In the bull market following the end of WWII (1947 – 1965), our prosperity eventually grew lots of problems. Powerful labor unions were driving up the cost of labor. Lyndon “guns and butter” Johnson decided to solve the funding problems caused by rapidly expanding social programs and the Vietnam War by goosing the money machine at the Federal Reserve.
It took a long time to solve the inflation that was the result of this post war prosperity. It was what we learned from the pain of the seventies that drove the economic expansion of the eighties and nineties. Tight money eventually led to lower interest rates. Outsourcing and offshoring dramatically lowered labor costs for American business. This helped to increase corporate profits and drove stock prices higher for seventeen years.
The reason a market economy works is because it learns from its mistakes, whereas socialism (being managed to eliminate pain) has no such self-correcting mechanism, and stays stupid. Today we have debt problems instead inflation problems and there is no way they are going to be easily or rapidly fixed. It took seventeen years in the eighties and nineties to apply the solutions for the problems that were identified in the seventies.
One could make the argument (if it were not politically incorrect) that the more pain the better, that long and sharp corrections in the market generate a better learning experience, and lead to long and positive bull markets. Of course, then it all starts all over again, but that’s the way it is, isn’t it?

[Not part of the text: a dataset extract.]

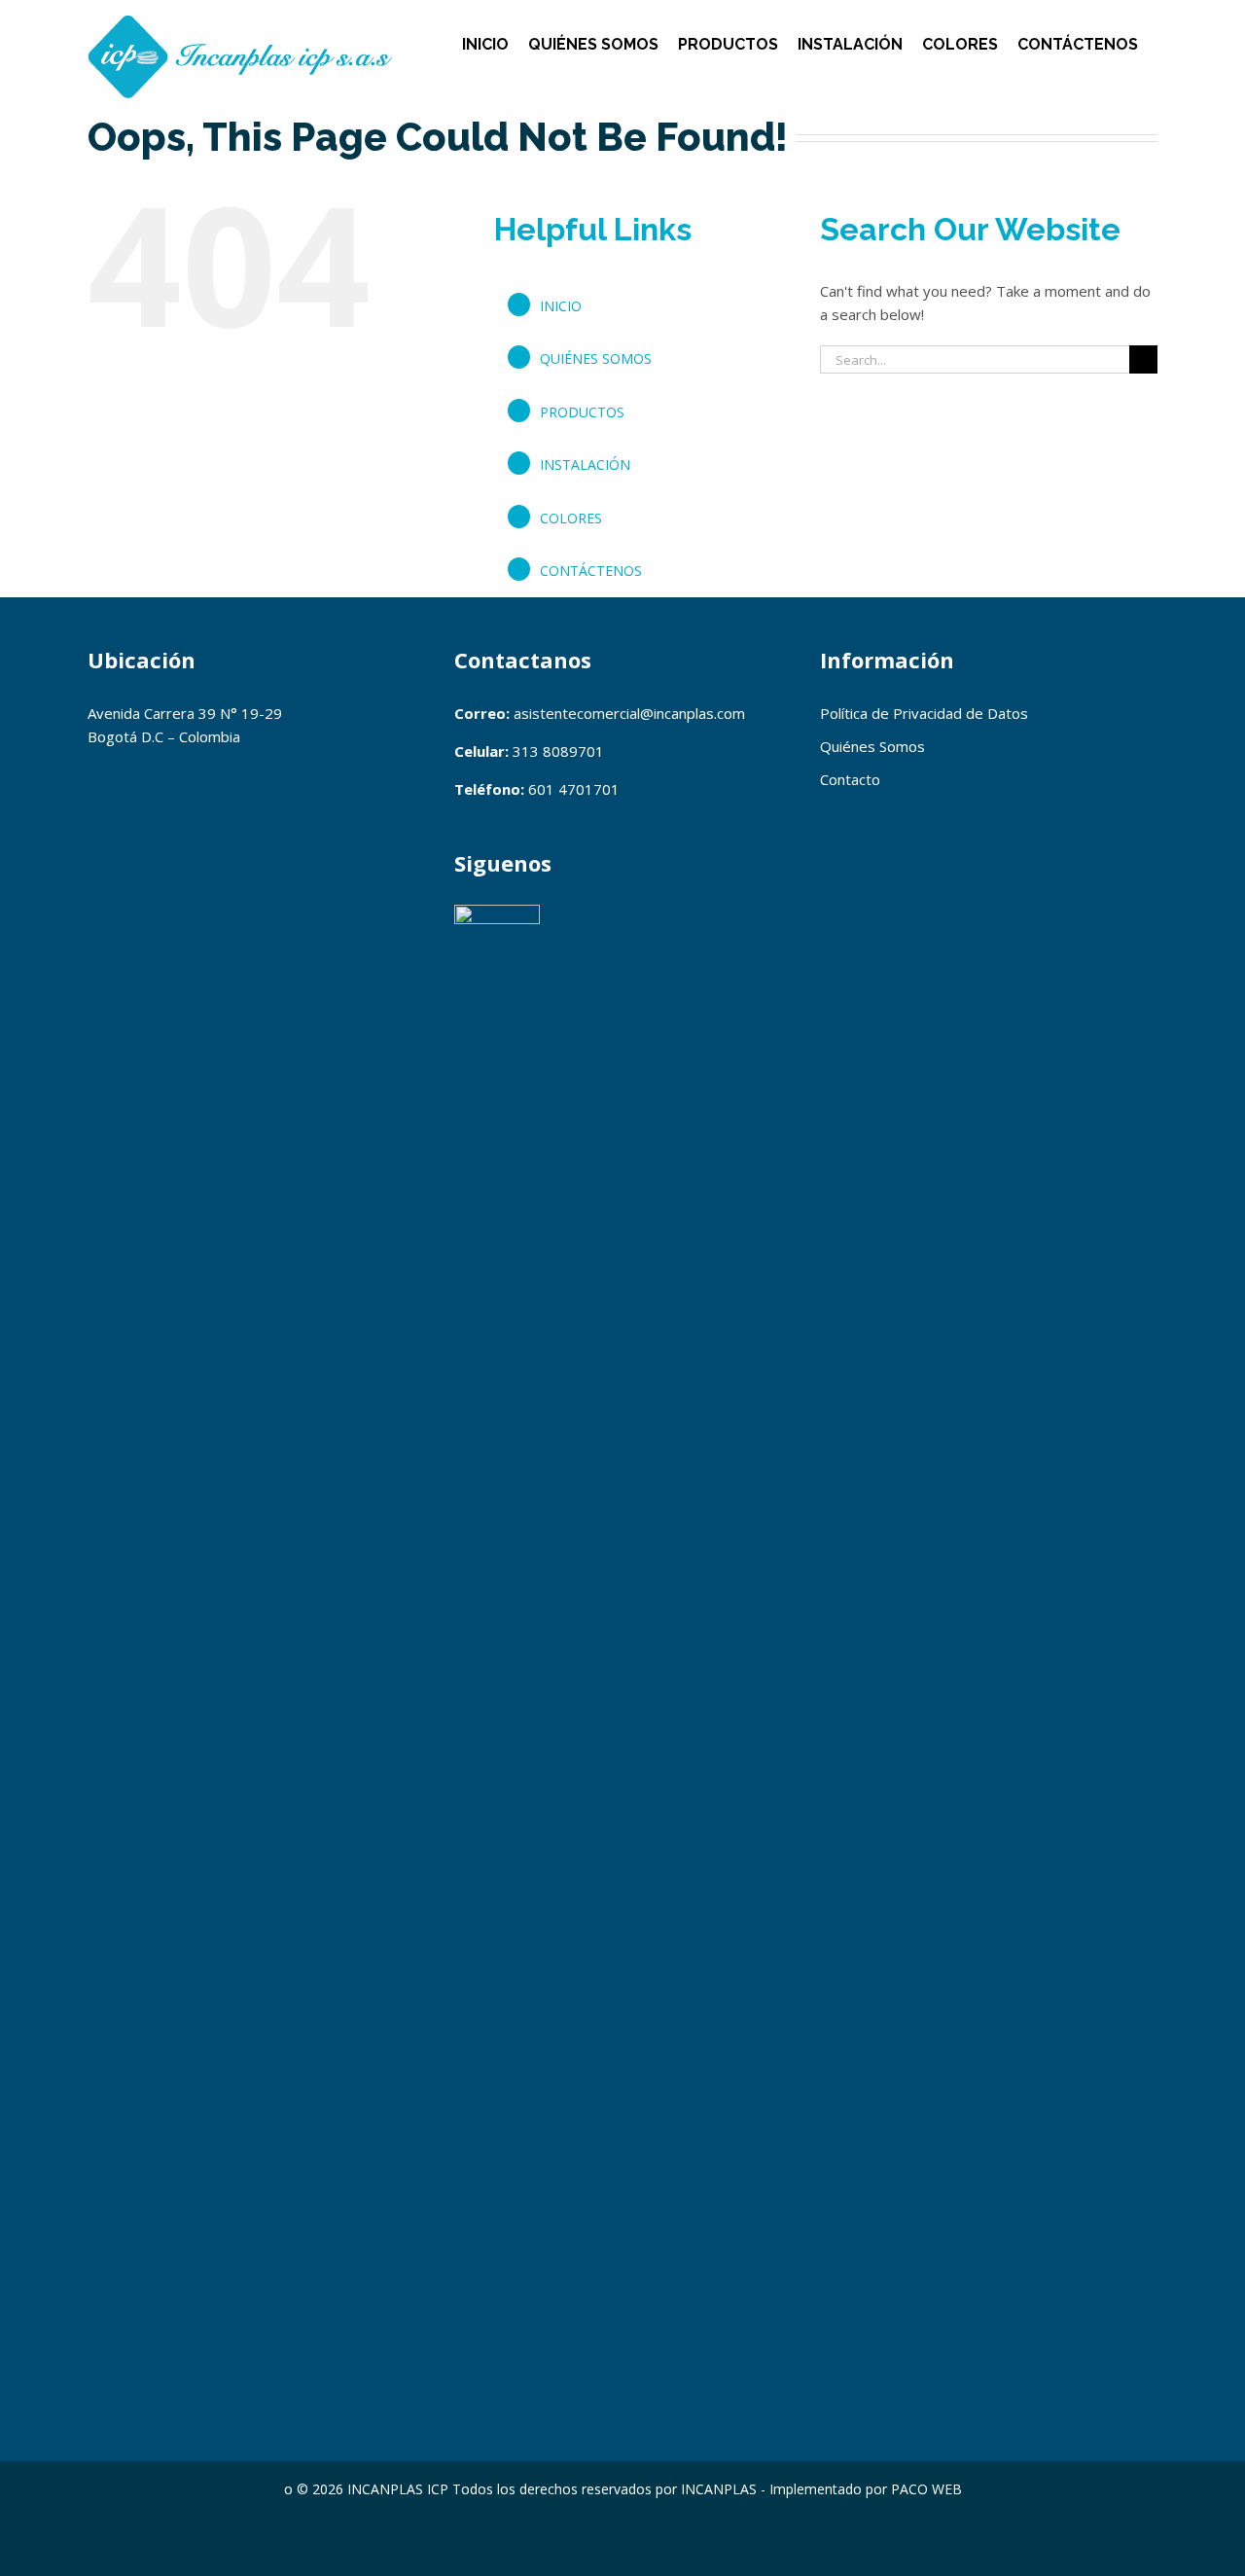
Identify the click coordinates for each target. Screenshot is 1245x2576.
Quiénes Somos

So, today, it not so much a question of have the problems been fixed, as it is have they been identified, and has there been enough pain so that real solutions will be applied. As Buffett says, pundits tend to have crystal balls firmly affixed to a rear view mirror, so now as they make predictions they are not really looking at future but at the devastation and destruction of the last five years, and as always, projecting that past into the future.
Projecting the immediate past into the future was not very helpful in 2008 and I suspect that it will be just as misleading now as it was then. It is my humble opinion that a much better guide to the future will be to measure the pain we have experienced and project future economic growth based the amount and the intensity of that pain. For economists I suggest they dump their crystal balls and learn to love the pain.
Certainly Greece is important, and we have to learn to control our debt, but these problems have become obvious, and anything obvious is already in the market. We are probably not yet at the end of our secular bear market, but there has been a lot of pain and this raises the strong likelihood that somewhere in the not too distant future there lies the pleasant prospect of a long lovely bull market.